■ **RECORD EXCERPTS**:

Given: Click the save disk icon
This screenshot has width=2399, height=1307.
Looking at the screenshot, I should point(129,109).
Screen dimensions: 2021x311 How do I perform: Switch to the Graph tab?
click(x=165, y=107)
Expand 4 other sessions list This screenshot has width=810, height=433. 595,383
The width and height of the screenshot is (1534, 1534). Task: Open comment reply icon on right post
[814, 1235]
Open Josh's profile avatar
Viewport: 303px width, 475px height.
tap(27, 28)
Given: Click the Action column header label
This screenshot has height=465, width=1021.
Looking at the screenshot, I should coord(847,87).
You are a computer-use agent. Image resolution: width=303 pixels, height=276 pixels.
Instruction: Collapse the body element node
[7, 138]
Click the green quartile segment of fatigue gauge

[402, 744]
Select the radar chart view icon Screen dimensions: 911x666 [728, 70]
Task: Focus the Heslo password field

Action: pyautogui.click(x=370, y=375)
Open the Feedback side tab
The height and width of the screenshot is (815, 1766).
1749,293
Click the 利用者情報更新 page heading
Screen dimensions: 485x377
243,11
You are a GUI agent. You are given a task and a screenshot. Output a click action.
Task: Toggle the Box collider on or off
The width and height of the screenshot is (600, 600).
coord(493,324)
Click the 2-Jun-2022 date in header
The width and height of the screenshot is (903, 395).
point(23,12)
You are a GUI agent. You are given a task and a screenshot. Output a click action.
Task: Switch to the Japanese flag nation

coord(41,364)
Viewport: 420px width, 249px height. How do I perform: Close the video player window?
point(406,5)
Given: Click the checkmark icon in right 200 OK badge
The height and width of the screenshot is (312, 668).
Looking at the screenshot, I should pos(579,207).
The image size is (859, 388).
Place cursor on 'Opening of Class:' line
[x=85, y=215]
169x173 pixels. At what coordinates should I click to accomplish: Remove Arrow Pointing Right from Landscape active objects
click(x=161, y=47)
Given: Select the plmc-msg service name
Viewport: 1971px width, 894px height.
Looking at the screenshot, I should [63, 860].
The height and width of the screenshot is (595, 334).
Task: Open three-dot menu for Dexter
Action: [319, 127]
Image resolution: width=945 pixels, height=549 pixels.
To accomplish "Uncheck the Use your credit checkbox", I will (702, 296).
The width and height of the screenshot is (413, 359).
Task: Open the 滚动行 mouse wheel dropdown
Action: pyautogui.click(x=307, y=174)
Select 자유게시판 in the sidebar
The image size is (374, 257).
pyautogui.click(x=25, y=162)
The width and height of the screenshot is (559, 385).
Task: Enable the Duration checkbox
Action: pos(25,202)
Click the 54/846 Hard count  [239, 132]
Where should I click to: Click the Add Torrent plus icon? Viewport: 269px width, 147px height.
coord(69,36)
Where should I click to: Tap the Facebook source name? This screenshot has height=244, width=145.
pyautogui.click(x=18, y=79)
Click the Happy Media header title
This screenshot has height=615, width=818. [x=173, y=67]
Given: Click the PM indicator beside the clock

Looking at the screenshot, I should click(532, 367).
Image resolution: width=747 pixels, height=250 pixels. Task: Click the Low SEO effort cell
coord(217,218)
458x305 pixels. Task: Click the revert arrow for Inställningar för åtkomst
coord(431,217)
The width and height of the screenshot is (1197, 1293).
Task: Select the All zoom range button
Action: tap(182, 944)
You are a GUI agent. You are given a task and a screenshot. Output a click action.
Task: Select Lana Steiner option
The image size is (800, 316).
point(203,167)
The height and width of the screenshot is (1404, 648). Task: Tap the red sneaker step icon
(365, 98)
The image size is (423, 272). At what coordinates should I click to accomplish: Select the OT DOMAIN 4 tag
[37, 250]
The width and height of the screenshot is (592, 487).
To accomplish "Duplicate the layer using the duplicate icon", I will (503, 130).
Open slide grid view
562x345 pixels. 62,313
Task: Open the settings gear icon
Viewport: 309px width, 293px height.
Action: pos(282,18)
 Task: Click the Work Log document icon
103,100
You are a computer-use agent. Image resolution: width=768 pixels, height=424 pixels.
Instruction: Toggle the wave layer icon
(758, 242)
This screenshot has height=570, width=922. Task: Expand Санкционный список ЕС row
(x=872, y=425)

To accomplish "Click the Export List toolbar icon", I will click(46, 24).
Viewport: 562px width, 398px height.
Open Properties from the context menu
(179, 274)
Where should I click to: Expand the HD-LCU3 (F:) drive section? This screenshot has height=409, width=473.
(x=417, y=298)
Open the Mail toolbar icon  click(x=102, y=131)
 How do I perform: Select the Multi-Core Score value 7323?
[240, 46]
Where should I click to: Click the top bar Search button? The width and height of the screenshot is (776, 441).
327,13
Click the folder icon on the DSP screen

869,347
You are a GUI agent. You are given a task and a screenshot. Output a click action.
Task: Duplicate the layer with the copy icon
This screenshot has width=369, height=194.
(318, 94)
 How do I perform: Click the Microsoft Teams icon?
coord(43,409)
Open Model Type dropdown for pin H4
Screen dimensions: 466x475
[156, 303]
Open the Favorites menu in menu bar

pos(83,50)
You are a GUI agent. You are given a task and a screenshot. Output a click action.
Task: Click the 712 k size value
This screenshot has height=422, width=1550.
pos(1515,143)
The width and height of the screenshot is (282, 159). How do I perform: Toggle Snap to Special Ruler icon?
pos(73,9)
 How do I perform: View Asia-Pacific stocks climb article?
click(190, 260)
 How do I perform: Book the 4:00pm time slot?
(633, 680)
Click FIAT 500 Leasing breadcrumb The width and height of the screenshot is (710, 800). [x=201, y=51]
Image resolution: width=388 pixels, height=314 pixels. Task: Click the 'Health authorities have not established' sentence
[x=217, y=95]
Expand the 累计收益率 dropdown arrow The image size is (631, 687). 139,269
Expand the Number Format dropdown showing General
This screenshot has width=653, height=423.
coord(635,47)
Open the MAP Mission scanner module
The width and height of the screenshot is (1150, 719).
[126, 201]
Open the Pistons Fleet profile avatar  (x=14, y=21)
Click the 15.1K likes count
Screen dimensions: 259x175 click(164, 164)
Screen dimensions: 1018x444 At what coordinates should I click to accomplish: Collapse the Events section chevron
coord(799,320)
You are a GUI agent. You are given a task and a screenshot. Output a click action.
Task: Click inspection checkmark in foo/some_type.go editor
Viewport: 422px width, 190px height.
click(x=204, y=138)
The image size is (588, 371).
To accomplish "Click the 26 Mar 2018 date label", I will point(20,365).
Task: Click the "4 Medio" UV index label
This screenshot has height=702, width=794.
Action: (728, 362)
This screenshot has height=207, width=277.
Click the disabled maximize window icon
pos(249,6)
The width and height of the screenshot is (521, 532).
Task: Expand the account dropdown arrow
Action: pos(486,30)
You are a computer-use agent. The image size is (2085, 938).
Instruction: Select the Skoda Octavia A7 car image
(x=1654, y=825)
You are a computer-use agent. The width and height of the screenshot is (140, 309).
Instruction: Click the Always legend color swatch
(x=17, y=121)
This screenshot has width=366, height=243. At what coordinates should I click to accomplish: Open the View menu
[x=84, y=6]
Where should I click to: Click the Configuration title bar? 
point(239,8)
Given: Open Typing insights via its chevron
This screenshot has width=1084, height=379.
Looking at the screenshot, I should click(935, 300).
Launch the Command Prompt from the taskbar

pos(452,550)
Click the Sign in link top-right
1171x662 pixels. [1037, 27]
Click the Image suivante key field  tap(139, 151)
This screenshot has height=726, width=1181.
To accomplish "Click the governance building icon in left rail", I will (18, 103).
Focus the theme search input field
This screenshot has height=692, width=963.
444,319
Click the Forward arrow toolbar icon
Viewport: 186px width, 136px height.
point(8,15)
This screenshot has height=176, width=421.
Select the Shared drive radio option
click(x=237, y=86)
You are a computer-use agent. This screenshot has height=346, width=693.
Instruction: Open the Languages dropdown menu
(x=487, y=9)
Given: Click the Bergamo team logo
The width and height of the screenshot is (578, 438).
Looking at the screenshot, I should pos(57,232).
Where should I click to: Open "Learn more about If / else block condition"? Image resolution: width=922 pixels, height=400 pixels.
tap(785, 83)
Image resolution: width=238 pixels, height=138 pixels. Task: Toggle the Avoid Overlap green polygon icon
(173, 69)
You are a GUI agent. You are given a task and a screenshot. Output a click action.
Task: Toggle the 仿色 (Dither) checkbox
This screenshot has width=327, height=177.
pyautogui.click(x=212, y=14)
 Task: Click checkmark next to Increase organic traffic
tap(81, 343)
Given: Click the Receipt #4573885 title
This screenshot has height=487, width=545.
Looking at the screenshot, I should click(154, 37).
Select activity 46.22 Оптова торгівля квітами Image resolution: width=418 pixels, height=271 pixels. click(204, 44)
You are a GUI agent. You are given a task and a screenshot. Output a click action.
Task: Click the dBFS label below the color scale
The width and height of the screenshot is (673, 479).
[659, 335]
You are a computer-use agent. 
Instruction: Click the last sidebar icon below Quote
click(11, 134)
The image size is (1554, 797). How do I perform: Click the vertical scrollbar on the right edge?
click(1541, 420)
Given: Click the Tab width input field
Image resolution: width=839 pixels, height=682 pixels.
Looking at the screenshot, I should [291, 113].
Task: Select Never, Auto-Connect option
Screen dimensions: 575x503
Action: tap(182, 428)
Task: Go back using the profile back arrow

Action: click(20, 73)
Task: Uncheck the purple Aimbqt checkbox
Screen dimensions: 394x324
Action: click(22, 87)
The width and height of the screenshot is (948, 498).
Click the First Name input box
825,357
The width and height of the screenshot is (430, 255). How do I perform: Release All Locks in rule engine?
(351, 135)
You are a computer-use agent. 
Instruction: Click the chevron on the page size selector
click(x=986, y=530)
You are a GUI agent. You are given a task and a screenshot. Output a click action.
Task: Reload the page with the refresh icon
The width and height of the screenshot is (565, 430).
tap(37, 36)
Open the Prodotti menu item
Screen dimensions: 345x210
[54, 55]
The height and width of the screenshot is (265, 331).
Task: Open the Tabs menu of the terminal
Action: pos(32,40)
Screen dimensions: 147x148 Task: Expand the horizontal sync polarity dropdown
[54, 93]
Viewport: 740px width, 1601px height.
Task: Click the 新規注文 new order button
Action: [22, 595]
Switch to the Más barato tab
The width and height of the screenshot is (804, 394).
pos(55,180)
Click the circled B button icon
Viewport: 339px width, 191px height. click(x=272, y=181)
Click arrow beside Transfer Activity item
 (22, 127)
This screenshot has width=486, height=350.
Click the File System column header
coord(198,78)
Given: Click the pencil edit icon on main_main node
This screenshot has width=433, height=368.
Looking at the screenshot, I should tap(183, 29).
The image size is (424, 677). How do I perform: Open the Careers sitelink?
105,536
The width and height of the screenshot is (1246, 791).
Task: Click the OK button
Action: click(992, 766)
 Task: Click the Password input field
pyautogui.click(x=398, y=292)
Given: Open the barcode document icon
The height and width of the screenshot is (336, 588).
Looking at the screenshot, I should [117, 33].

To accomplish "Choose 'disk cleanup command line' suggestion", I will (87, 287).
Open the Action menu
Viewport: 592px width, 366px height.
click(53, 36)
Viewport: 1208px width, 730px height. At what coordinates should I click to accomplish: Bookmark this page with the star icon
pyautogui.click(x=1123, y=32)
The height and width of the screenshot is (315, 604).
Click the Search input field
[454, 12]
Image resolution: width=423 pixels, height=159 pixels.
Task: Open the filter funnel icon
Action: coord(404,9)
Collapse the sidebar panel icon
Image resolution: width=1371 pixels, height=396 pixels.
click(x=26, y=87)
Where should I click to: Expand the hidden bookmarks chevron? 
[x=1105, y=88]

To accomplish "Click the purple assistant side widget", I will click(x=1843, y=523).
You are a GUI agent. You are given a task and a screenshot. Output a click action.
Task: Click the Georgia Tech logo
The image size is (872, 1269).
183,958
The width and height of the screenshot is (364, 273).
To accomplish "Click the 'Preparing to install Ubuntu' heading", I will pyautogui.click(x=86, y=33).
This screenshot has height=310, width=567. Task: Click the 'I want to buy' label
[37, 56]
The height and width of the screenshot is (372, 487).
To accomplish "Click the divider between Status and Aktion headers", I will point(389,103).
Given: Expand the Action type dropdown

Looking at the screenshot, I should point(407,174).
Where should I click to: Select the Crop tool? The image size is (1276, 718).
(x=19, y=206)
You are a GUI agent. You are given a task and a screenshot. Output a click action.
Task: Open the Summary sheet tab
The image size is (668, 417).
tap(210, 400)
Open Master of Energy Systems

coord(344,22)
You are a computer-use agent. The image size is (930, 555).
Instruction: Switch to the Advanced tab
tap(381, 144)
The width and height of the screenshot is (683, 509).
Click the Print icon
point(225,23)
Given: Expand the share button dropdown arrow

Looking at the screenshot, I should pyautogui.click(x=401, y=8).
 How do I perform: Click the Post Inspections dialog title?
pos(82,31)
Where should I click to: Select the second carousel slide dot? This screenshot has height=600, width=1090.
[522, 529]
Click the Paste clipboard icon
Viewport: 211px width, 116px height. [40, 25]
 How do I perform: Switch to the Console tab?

■ **WHAT YOU WILL DO**:
List the lines of the records where "purple" occurs.

■ **TASK ANSWER**:
Task: Uncheck the purple Aimbqt checkbox
To accomplish "Click the purple assistant side widget", I will click(x=1843, y=523).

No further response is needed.